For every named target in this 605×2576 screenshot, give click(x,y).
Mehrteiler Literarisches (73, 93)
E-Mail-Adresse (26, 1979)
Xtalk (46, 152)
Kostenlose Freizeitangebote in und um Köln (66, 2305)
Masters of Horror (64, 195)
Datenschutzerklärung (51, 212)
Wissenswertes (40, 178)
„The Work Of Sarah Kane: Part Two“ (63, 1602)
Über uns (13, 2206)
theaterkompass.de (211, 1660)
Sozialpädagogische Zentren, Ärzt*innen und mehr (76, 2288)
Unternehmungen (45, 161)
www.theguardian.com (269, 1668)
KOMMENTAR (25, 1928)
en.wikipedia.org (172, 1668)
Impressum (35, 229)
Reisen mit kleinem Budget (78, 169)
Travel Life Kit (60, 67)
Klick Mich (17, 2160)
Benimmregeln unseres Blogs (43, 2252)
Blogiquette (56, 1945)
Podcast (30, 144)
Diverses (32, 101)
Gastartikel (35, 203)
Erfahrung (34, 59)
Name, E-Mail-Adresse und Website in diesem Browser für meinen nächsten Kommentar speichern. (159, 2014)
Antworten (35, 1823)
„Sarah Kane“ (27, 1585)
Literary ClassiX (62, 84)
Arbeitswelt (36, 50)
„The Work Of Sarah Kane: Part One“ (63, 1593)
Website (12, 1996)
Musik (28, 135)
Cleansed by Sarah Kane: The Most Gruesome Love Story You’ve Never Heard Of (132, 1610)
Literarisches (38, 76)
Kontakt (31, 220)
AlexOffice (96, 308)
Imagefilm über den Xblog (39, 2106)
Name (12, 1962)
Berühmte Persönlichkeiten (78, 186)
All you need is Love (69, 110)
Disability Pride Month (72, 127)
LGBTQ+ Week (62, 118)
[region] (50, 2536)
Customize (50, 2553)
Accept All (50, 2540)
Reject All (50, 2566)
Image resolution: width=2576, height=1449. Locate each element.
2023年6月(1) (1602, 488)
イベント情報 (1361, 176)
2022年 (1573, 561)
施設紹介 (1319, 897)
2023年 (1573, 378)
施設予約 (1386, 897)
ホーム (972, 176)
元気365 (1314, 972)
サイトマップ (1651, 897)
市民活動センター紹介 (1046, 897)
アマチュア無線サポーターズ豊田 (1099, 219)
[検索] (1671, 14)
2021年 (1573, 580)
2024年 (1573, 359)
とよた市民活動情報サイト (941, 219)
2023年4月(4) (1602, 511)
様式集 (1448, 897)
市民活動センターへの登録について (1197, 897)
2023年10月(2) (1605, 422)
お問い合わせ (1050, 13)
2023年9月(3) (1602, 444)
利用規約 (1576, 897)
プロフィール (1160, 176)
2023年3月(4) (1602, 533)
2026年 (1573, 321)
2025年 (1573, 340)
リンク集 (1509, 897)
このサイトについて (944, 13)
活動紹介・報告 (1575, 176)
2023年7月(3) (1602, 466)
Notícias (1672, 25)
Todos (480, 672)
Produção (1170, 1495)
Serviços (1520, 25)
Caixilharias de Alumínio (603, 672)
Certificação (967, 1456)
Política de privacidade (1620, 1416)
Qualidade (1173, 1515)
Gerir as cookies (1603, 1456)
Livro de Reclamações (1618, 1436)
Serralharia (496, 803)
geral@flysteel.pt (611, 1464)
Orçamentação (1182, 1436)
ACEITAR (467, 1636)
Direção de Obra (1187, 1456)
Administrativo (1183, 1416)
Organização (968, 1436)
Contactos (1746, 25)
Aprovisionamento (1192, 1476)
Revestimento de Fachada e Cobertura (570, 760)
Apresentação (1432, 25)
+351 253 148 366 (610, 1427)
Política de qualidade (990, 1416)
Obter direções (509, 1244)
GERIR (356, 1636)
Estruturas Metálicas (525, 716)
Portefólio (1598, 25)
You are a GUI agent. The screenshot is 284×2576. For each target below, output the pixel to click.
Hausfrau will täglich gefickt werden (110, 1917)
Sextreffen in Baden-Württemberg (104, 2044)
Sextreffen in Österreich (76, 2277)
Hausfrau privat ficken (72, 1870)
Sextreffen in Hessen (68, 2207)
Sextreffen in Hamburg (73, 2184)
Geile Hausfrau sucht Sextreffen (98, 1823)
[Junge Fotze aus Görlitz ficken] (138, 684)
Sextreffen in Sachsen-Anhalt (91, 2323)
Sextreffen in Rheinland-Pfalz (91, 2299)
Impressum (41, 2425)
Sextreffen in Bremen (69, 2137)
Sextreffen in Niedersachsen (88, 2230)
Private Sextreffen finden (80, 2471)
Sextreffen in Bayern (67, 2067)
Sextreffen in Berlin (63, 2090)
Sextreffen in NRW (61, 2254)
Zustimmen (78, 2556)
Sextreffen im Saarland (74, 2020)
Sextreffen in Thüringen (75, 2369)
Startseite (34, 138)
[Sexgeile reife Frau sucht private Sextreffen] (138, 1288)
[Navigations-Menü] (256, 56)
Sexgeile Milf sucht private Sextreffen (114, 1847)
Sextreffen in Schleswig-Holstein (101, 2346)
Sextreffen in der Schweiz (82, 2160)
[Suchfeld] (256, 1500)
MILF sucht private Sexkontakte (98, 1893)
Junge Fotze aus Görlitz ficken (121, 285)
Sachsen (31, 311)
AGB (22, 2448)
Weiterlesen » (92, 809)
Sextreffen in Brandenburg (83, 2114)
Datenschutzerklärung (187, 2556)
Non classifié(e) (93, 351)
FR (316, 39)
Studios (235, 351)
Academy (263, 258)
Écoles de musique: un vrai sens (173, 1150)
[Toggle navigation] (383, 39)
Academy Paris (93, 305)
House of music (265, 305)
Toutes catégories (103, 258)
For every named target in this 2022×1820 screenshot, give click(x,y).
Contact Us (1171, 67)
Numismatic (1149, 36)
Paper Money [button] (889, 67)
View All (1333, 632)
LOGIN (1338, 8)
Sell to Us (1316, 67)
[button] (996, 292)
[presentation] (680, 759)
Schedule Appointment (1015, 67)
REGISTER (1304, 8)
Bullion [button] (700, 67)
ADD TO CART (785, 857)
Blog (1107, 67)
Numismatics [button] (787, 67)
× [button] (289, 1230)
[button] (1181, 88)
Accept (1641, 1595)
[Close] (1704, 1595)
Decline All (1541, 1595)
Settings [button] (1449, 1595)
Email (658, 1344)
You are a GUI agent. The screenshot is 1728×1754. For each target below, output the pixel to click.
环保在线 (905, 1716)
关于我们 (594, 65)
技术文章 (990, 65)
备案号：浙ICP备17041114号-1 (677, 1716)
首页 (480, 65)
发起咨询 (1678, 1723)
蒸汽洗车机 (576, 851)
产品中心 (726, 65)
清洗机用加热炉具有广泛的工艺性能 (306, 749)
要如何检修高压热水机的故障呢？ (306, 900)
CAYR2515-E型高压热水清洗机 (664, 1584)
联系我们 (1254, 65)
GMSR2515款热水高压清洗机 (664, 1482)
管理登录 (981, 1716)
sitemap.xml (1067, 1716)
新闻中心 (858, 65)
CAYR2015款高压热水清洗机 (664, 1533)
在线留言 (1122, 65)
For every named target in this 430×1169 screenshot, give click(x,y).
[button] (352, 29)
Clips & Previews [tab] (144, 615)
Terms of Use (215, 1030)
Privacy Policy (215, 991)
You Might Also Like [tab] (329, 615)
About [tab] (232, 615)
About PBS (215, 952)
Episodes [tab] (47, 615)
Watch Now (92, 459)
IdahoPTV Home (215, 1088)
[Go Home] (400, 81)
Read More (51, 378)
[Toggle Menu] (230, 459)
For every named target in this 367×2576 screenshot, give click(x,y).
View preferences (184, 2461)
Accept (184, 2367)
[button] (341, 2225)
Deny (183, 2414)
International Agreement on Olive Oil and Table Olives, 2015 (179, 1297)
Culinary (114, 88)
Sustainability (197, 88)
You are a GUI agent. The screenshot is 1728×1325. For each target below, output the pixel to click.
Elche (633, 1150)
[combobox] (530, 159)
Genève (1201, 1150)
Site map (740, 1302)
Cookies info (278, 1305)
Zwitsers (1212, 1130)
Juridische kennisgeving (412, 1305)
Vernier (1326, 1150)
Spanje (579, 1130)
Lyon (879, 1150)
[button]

· · · · · · ·

> **Problem requirements**
For the string "Política", show each line of the listing where it appears.

> **Your response**
Política de privacidade (1620, 1416)
Política de qualidade (990, 1416)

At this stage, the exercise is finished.